Nginx location and rewrite configuration made easy
Okay guys, so as many of you know, we offer both Apache and Nginx servers here as part of our standard shared hosting packages. There is no better web server out there for reliable performance in a high-traffic environment. One thing that I frequently go through with the new staff here are nginx location / rewrite rules because they can be a bit confusing.
The best way to think of things is that as a request comes in, Nginx will scan through the configuration to find a “location” line that matches the request. There are TWO modes that nginx uses to scan through the configuration file: literal string matching and regular expression checks. Nginx first scans through ALL literal string location entries in the order that they occur in the configuration file, and secondly scans through ALL the regular expression location entries in the order that they occur in the configuration file. So be aware – location ordering order DOES matter.
Now there’s a few ways of interrupting that flow:
location = /images { }
(Note: does not work for regular expressions)
The “=” is the important character here. This matches a request for “/images” ONLY. This also halts the location scanning as soon as such an exact match is met.
location ^~ /images {}
(Note: does not work for regular expressions)

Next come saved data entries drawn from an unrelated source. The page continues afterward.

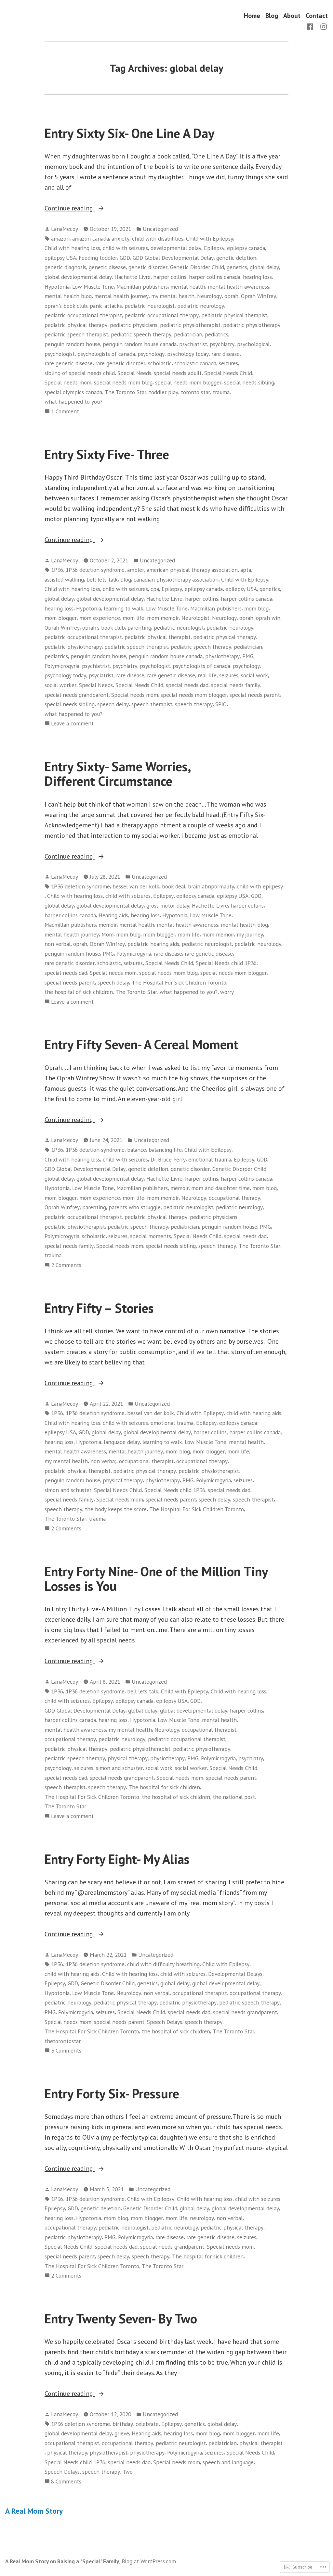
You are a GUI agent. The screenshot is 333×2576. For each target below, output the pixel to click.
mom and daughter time (220, 1188)
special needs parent (255, 694)
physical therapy (123, 1480)
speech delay (113, 704)
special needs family (235, 685)
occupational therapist (146, 1461)
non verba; (103, 1461)
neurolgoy (202, 2218)
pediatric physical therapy (76, 325)
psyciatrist (101, 675)
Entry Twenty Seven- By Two (121, 2318)
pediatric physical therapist (234, 315)
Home (252, 15)
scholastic (160, 363)
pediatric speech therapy (141, 334)
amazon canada (90, 238)
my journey (250, 934)
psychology (151, 354)
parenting (139, 627)
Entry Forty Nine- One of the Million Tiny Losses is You (156, 1578)
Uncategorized (160, 228)
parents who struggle (135, 1207)
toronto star (195, 392)
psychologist (60, 354)
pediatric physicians (133, 325)
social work (254, 675)
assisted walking (64, 579)
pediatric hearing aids (153, 944)
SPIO (221, 704)
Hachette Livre (132, 277)
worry (227, 992)
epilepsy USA (60, 257)
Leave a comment (72, 723)
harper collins (169, 277)
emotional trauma (209, 1159)
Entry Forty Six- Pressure (112, 2093)
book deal (173, 886)
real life (207, 675)
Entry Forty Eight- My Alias (117, 1859)
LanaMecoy (64, 228)
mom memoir (163, 618)
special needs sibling (249, 382)
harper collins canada (214, 277)
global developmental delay (78, 277)
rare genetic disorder (120, 363)
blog (125, 579)
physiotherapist (108, 2452)
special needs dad (187, 685)
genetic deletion (236, 257)
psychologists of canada (106, 354)
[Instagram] (322, 26)
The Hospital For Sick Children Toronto (179, 982)
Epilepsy (214, 248)
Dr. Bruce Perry (168, 1159)
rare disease (225, 354)
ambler (135, 569)
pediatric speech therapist (76, 334)
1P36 (57, 569)
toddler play (163, 392)
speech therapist (151, 704)
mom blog (256, 608)
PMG (247, 656)
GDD (125, 257)
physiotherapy (222, 656)
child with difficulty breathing (163, 1964)
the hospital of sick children (79, 992)
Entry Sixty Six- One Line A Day (129, 133)
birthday (123, 2424)
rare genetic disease (69, 363)
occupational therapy (234, 1197)
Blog (271, 15)
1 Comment (65, 411)
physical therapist (261, 2443)
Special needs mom (68, 382)
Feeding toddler (98, 257)
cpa (155, 589)
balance (136, 1149)
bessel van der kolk (136, 886)
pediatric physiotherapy (251, 325)
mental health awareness (238, 286)
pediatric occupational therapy (162, 315)
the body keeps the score (116, 1509)
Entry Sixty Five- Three (107, 454)
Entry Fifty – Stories (99, 1308)
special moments (150, 1236)
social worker (60, 685)
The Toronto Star (125, 392)
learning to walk (123, 608)
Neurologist (195, 618)
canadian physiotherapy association (176, 579)
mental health (187, 286)
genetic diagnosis (65, 267)
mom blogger (61, 618)
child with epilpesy (260, 886)
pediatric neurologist (150, 305)
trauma (221, 392)
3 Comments (66, 2050)
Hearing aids (113, 915)
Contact (317, 15)
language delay (122, 1442)
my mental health (172, 296)
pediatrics (216, 334)
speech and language (228, 2462)
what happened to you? (73, 401)
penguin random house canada (140, 344)
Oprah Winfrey (258, 296)
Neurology (209, 296)
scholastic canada (195, 363)
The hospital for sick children (164, 1787)
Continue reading (70, 208)
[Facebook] (311, 26)
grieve (121, 2433)
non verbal (58, 944)
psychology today (188, 354)
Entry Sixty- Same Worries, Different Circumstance (117, 773)
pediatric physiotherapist (190, 325)
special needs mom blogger (188, 382)
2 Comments (66, 1265)
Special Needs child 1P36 (226, 963)
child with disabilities (157, 238)
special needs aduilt (178, 373)
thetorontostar (63, 2041)
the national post (234, 1797)
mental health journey (121, 296)
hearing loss (257, 277)
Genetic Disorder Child (197, 267)
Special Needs (134, 373)
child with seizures (125, 248)
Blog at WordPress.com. (149, 2561)
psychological (253, 344)
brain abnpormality (211, 886)
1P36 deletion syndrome (95, 569)
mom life (133, 618)
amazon (60, 238)
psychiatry (222, 344)
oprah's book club (66, 305)
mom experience (99, 618)
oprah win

The “^~” results in a case sensitive match for the beginning of a request. This means /images, /images/logo.gif, etc will all be matched. This also halts the location scanning as soon as a match is met.
location ~ /images {}
location ~* /images {}
(case insensitive version)
This causes a case (in-)sensitive match for the beginning of a request. Identical to the previous one, except this one doesn’t stop searching for a more exact location clauses.
That’s IT! Yes it really is that simple. Now there’s a few variations for case-insensitive matches or named-locations, but don’t worry about those for now.
Now all of the above examples are literal string examples. If you replace /images with a regular expression then suddenly you have altered the order of the rules (remember ALL literal strings get checked first, and THEN regular expressions – regardless of the order you have them in your configuration).
An examples of a regular expression match is:
location ~ \.(gif|jpg|jpeg)$ { }
This will match any request that ends in .gif, .jpg, or .jpeg.
So now that we’ve discussed the foundations of the location rules, we can move into rewrites. There are TWO kinds of rewrites – URL redirects (HTTP301/HTTP302), or an internal rewrite (mangles the request before it is processed).
URL Redirects are the simplest to understand:
location /admin {
rewrite ^/admin/(.*)$ http://admin.example.com/$1 permanent;
}
This example will redirect any request matching the location rule (see earlier) as a HTTP 301 permanent redirection to http://admin.example.com/. e.g. http://www.example.com/admin/index.html now gets HTTP redirected to http://admin.example.com/index.html. Note the regular expression and the $1 replacement in the URL. If you want the redirect to be a HTTP 302 (temporary redirection), just change the word “permanent” to “redirect”.
Internal rewrites are a little more complicated:
location /admin {
rewrite ^/admin/(.*)$ /$1 break;
}
The key word here is “break”. This causes the rewrite processing to stop. If this word was “last”, it would then go back to scanning location entries as per our discussions earlier – but now with the rewritten URL.
I hope that clears up nginx configuration. The documentation is really good over at the nginx wiki (http://wiki.nginx.org/NginxModules). I think this was the only part that sometimes confuses some of us here. let us know if you think I missed anything, otherwise I hope to put up some of our nginx rewrites for some o the more popular forums/blogs in the weeks to come!